Length and Character Iteration

.len() returns the number of bytes in the string, not the number of Unicode characters. For pure ASCII text the values are the same; accented characters or emoji may occupy more than one byte.

.chars() returns a string array — each element is a character (a string of length 1). Iterate with for to process letter by letter:

.len() for measuring; .chars() for iterating and counting occurrences.

08-len-and-chars.zolo
Playground
// Feature: Length and iteration over characters

// Syntax: `s.len()` -> int, `s.chars()` -> [str]

// When to use: measure length, iterate character by character.


// -- len: byte length ------------------------------------------

print("zolo".len())  // 4

print("".len())  // 0

print("hello world".len())  // 11


// Note: `.len()` returns the length in BYTES, not Unicode code

// points. Accented characters / emoji may take more than one byte.

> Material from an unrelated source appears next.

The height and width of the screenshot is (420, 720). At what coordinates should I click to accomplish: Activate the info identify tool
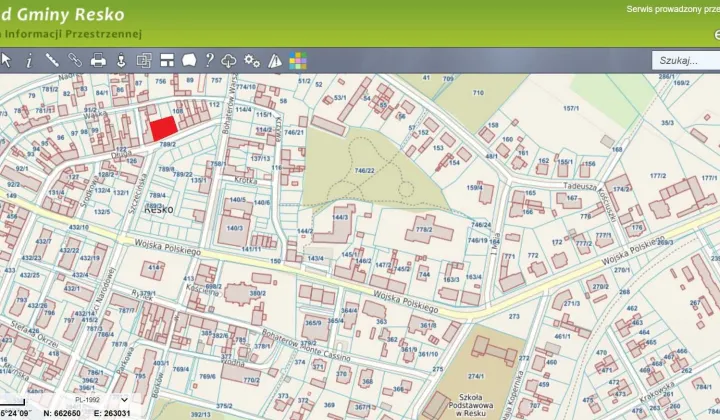coord(29,61)
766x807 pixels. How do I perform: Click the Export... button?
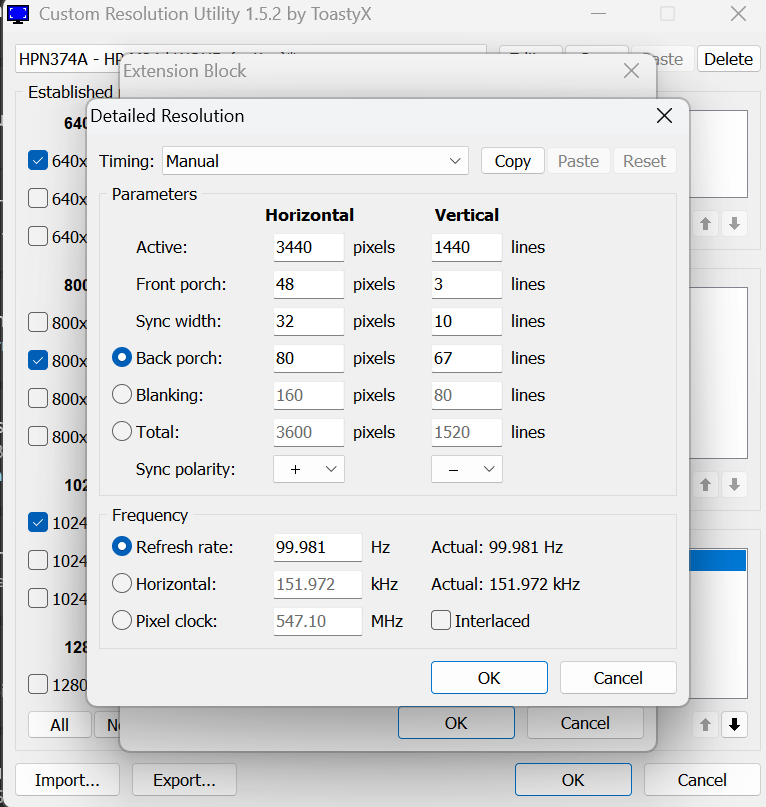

print("cafe".len())  // 4 (plain ASCII)

print("a".len())  // 1


// -- chars: array of characters (1 string per element) --------

let cs = "abc".chars()
print(cs.len())  // 3

print(cs[0])  // a

print(cs[1])  // b

print(cs[2])  // c


// Iterate character by character.

for c in "zolo".chars() {
  print(c)
}

// expected:

// z

// o

// l

// o


// Count occurrences of a character.

fn count_char(s: str, target: str) -> int {
  var total = 0
  for c in s.chars() {
    if c == target {
      total = total + 1
    }
  }
  return total
}

print(count_char("mississippi", "s"))  // 4

print(count_char("zolo lang", "o"))  // 2


// Check whether a string is "empty".

fn is_empty(s: str) -> bool {
  return s.len() == 0
}

print(is_empty(""))  // true

print(is_empty("x"))  // false

Challenge

Write a function reverse(s: str) -> str that walks .chars() backwards (use a decreasing index) and accumulates the characters with +. Test with "zolo" — the result should be "oloz".